How to complete this task: Below are some entries. Return exactly the lines from the one with "Open the three-dot more options menu" through the final line, leaving out any pictures.

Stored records
--------
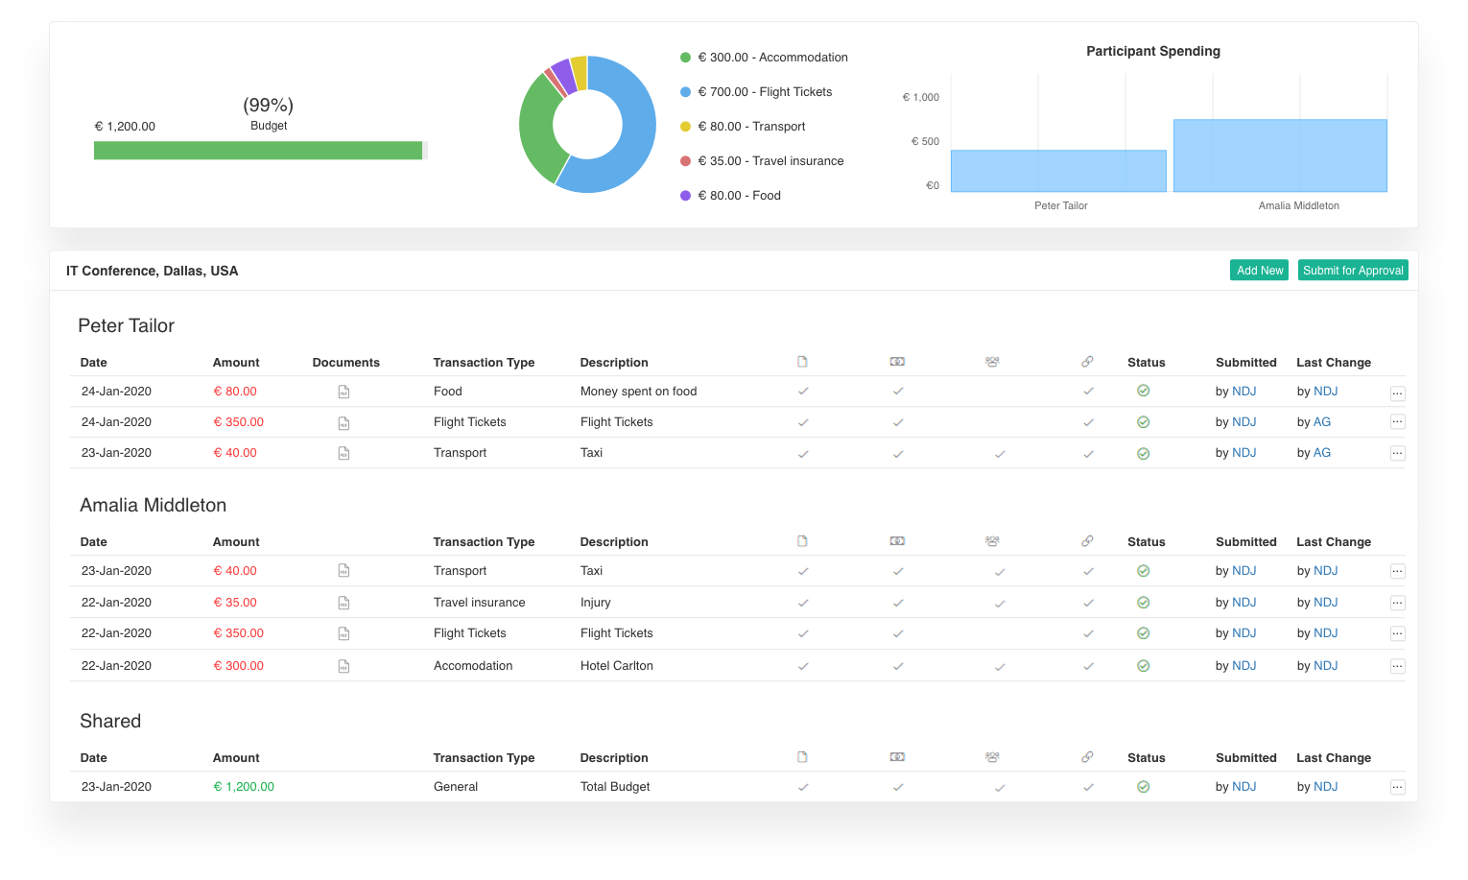This screenshot has height=880, width=1468.
Task: Toggle document checkmark on Hotel Carlton row
Action: coord(803,666)
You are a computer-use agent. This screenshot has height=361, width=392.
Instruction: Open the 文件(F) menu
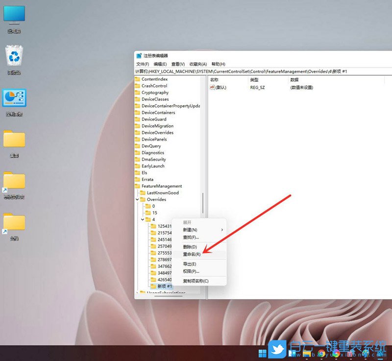tap(143, 64)
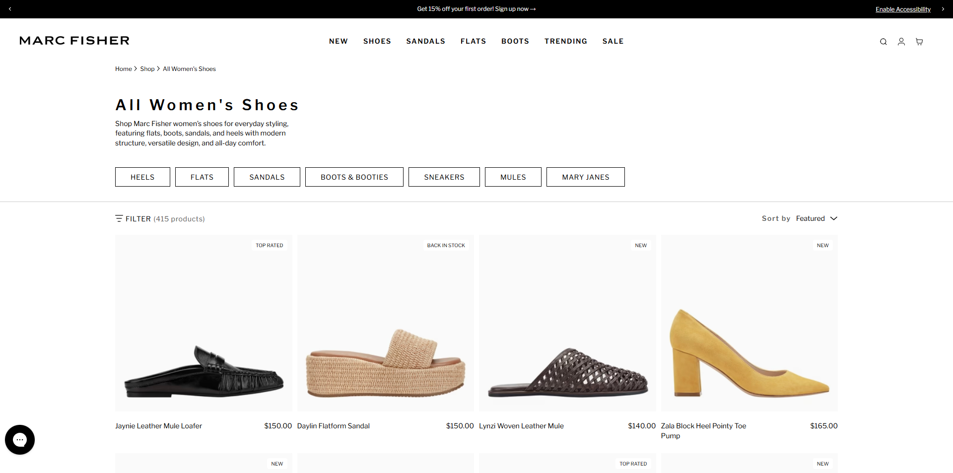The image size is (953, 473).
Task: Open the chat support bubble
Action: pos(20,439)
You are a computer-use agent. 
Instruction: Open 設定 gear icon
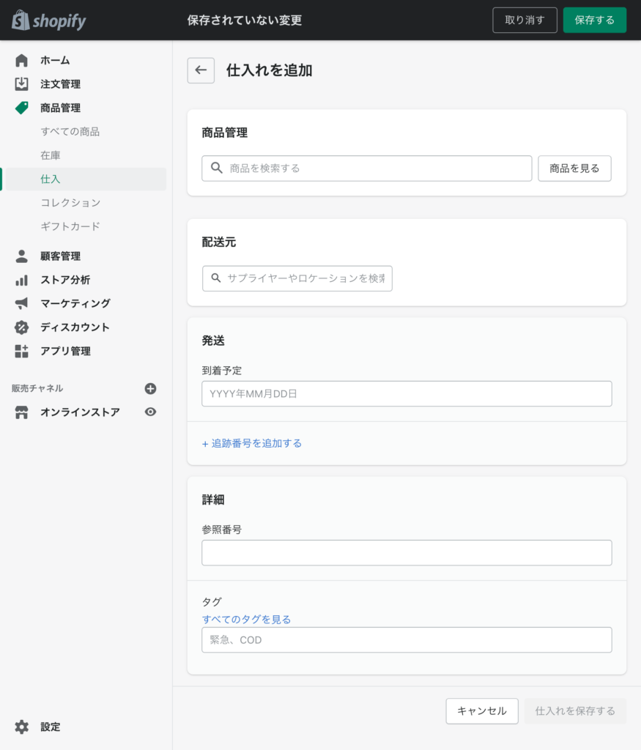coord(21,727)
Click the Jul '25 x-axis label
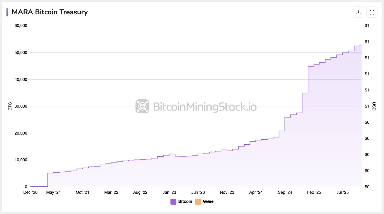384x214 pixels. (x=342, y=193)
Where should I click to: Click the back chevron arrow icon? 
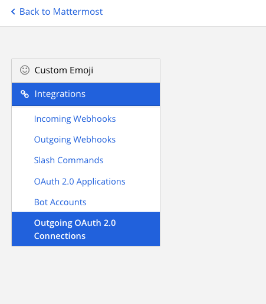pyautogui.click(x=13, y=12)
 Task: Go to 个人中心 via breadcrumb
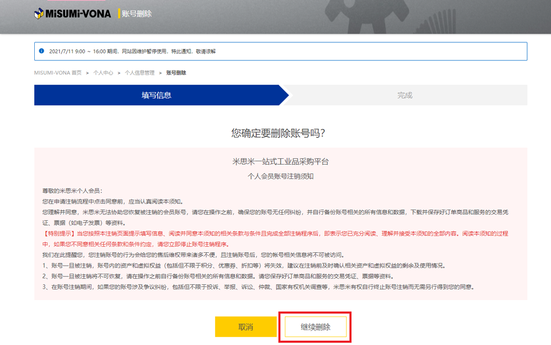coord(103,73)
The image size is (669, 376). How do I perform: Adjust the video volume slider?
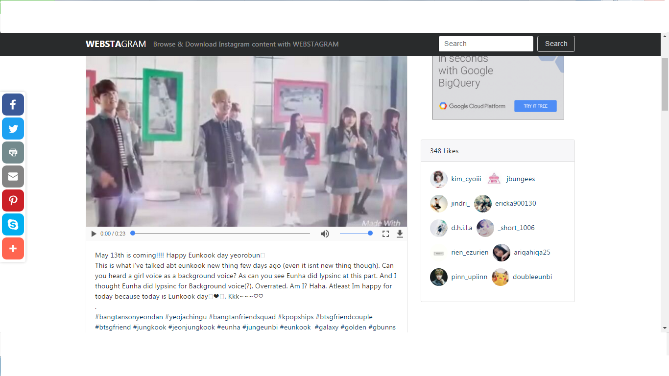[355, 234]

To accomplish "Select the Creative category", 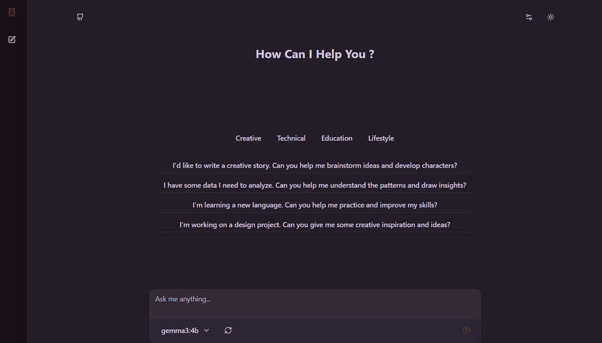I will (x=248, y=138).
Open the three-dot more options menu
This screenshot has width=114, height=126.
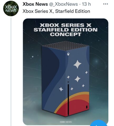pos(105,4)
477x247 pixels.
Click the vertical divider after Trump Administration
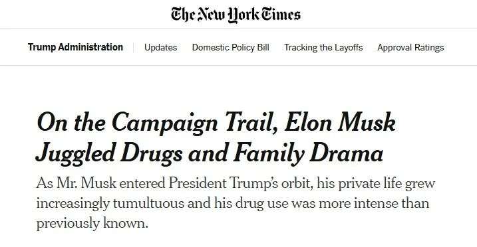(x=133, y=48)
--------
Exercise answer:
Open the three-dot more options menu
This screenshot has width=114, height=126.
pos(105,4)
477x247 pixels.
Click the vertical divider after Trump Administration
(x=133, y=48)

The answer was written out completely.